* **ASSIGNMENT**
Quote the listing below word for word, stopping after the line that contains "Quilts Kingston 2012 (159, 2508)".

* **PROVIDED MATERIAL**
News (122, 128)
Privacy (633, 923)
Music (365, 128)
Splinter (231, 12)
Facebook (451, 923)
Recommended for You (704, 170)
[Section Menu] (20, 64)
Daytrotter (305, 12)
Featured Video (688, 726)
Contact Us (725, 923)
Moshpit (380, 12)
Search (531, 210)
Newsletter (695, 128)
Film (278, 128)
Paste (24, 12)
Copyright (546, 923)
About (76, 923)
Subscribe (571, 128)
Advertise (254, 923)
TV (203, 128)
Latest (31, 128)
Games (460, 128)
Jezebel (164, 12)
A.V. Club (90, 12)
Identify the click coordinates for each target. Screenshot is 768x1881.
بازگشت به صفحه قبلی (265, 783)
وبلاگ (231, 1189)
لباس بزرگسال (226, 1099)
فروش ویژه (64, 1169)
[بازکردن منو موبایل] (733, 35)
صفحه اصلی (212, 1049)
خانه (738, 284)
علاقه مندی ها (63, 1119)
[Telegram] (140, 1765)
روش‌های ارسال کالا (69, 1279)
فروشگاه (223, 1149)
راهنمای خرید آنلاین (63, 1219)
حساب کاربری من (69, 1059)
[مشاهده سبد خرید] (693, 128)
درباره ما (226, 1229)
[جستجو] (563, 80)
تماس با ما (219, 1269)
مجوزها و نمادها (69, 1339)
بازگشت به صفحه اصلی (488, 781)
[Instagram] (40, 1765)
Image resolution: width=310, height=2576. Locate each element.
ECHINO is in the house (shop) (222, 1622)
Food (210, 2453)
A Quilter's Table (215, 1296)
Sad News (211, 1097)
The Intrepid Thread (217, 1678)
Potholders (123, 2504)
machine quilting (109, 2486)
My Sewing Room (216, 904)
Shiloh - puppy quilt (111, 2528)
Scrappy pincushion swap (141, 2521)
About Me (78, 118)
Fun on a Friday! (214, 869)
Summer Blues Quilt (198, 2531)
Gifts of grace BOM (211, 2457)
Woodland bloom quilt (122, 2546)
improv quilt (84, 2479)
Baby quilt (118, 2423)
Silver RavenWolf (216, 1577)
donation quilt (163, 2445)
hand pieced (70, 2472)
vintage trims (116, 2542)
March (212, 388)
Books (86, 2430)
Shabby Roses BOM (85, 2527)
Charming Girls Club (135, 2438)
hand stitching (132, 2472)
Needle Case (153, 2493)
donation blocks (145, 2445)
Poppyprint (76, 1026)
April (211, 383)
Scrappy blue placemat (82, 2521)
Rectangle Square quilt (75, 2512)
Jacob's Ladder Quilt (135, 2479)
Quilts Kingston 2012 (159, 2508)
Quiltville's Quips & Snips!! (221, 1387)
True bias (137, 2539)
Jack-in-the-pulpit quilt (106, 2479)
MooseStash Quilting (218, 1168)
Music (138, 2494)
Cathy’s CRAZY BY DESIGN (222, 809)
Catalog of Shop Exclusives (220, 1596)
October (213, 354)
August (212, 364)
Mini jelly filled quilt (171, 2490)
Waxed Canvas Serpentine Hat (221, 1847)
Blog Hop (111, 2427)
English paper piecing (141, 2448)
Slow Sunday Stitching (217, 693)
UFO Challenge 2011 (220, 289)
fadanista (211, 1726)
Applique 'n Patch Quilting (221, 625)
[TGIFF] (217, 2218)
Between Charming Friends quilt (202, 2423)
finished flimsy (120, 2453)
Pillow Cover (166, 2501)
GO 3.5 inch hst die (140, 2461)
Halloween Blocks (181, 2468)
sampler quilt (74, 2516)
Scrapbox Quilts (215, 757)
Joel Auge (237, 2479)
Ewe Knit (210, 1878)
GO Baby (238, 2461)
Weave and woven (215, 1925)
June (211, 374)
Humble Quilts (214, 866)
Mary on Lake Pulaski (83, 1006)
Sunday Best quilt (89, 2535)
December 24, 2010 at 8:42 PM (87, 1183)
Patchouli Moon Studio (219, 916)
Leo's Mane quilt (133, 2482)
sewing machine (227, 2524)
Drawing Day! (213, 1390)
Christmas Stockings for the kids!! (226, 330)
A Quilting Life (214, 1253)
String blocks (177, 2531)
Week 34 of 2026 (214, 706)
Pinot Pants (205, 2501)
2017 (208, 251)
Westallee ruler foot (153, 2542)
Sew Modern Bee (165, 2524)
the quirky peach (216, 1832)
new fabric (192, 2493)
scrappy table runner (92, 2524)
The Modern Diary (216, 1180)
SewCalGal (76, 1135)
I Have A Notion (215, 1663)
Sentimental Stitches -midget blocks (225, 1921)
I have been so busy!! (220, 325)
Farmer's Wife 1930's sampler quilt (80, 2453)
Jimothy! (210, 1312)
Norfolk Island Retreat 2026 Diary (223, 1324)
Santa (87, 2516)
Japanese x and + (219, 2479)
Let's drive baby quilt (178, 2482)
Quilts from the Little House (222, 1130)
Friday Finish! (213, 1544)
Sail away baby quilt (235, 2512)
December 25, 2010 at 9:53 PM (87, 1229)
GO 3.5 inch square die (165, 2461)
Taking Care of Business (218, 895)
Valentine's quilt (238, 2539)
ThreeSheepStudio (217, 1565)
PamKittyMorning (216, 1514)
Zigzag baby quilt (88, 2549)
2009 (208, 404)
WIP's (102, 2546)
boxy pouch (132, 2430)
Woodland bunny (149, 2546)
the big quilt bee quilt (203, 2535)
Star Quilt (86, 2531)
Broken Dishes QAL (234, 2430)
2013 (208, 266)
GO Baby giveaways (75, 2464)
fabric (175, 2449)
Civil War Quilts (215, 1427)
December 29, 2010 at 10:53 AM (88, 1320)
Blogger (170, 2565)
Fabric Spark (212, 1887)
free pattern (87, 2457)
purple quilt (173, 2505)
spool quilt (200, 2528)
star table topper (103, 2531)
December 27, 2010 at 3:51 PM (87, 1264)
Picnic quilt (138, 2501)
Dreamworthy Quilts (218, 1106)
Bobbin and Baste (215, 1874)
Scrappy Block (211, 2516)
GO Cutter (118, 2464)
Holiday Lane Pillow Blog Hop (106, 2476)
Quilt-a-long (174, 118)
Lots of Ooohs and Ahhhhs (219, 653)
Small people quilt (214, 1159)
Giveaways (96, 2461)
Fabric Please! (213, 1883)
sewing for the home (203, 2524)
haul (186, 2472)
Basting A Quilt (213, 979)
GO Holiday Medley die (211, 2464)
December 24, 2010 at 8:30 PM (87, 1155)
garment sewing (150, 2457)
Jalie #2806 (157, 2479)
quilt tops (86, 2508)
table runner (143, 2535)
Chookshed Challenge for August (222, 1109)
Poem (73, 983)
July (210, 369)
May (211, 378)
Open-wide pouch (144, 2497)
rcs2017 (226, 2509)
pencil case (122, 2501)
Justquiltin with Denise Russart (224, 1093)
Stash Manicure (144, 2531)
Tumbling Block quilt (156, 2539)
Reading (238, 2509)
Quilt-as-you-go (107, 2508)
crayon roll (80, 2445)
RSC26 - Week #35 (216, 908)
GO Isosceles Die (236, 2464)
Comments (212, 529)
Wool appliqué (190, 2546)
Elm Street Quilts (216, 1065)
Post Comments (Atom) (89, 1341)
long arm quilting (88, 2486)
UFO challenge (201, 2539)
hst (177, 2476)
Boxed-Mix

* **REPLY**
News (122, 128)
Privacy (633, 923)
Music (365, 128)
Splinter (231, 12)
Facebook (451, 923)
Recommended for You (704, 170)
[Section Menu] (20, 64)
Daytrotter (305, 12)
Featured Video (688, 726)
Contact Us (725, 923)
Moshpit (380, 12)
Search (531, 210)
Newsletter (695, 128)
Film (278, 128)
Paste (24, 12)
Copyright (546, 923)
About (76, 923)
Subscribe (571, 128)
Advertise (254, 923)
TV (203, 128)
Latest (31, 128)
Games (460, 128)
Jezebel (164, 12)
A.V. Club (90, 12)
Identify the click coordinates for each target. Screenshot is 768x1881.
بازگشت به صفحه قبلی (265, 783)
وبلاگ (231, 1189)
لباس بزرگسال (226, 1099)
فروش ویژه (64, 1169)
[بازکردن منو موبایل] (733, 35)
صفحه اصلی (212, 1049)
خانه (738, 284)
علاقه مندی ها (63, 1119)
[Telegram] (140, 1765)
روش‌های ارسال کالا (69, 1279)
فروشگاه (223, 1149)
راهنمای خرید آنلاین (63, 1219)
حساب کاربری من (69, 1059)
[مشاهده سبد خرید] (693, 128)
درباره ما (226, 1229)
[جستجو] (563, 80)
تماس با ما (219, 1269)
مجوزها و نمادها (69, 1339)
بازگشت به صفحه اصلی (488, 781)
[Instagram] (40, 1765)
Image resolution: width=310, height=2576. Locate each element.
ECHINO is in the house (shop) (222, 1622)
Food (210, 2453)
A Quilter's Table (215, 1296)
Sad News (211, 1097)
The Intrepid Thread (217, 1678)
Potholders (123, 2504)
machine quilting (109, 2486)
My Sewing Room (216, 904)
Shiloh - puppy quilt (111, 2528)
Scrappy pincushion swap (141, 2521)
About Me (78, 118)
Fun on a Friday! (214, 869)
Summer Blues Quilt (198, 2531)
Gifts of grace BOM (211, 2457)
Woodland bloom quilt (122, 2546)
improv quilt (84, 2479)
Baby quilt (118, 2423)
Silver RavenWolf (216, 1577)
donation quilt (163, 2445)
hand pieced (70, 2472)
vintage trims (116, 2542)
March (212, 388)
Books (86, 2430)
Shabby Roses BOM (85, 2527)
Charming Girls Club (135, 2438)
hand stitching (132, 2472)
Needle Case (153, 2493)
donation blocks (145, 2445)
Poppyprint (76, 1026)
April (211, 383)
Scrappy blue placemat (82, 2521)
Rectangle Square quilt (75, 2512)
Jacob's Ladder Quilt (135, 2479)
Quilts Kingston 2012 (159, 2508)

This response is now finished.